Problem statement: Check every line of the entries below for the word "size", and copy the ones that have it.

───── Data section

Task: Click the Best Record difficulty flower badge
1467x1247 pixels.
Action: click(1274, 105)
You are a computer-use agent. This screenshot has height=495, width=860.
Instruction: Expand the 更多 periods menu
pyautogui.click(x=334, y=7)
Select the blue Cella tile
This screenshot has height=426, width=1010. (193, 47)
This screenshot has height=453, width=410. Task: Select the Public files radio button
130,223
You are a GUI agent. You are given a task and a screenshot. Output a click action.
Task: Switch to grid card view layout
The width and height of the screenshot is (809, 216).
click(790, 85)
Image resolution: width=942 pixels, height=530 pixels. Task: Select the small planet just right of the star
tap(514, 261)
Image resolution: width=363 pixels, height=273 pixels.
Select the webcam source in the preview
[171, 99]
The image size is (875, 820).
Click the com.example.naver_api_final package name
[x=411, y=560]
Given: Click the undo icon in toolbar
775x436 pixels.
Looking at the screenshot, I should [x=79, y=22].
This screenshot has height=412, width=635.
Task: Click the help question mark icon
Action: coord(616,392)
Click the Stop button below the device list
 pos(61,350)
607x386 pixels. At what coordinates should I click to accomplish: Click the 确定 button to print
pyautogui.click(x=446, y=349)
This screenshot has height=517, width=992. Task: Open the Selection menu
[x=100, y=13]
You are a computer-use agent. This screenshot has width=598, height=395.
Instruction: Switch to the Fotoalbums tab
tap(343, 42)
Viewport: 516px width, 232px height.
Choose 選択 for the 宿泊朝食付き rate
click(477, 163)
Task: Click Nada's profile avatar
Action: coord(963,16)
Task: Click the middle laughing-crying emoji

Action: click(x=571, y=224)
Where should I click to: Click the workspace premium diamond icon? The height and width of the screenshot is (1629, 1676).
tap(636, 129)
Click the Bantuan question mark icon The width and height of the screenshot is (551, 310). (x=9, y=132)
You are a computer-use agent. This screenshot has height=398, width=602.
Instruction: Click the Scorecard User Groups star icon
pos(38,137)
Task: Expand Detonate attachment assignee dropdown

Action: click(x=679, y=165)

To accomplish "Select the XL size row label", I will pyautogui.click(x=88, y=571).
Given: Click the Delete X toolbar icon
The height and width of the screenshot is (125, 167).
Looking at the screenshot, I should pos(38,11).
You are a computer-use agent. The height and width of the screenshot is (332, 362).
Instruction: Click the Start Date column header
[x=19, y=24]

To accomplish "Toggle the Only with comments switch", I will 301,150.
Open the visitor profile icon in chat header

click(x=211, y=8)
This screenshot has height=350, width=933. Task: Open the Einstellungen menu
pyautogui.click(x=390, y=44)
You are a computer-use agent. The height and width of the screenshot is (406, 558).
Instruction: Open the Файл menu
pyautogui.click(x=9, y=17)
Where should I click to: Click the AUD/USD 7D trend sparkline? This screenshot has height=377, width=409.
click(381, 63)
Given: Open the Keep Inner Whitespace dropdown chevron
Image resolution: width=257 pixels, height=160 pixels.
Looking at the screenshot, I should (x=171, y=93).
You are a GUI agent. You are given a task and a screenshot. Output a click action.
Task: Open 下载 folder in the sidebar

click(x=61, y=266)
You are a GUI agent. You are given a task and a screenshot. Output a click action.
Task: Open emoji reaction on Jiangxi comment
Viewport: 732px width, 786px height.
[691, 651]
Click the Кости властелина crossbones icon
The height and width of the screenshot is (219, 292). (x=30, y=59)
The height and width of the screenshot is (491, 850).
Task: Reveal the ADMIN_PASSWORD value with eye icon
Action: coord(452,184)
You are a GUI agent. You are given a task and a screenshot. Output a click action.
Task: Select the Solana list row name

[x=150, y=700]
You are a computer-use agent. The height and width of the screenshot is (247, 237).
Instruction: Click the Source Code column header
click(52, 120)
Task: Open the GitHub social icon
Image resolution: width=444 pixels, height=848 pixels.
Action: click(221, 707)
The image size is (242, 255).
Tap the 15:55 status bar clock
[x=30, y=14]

──────────

Output of the exercise:
The image size is (875, 820).
To accomplish "Select the XL size row label", I will pyautogui.click(x=88, y=571).
The image size is (242, 255).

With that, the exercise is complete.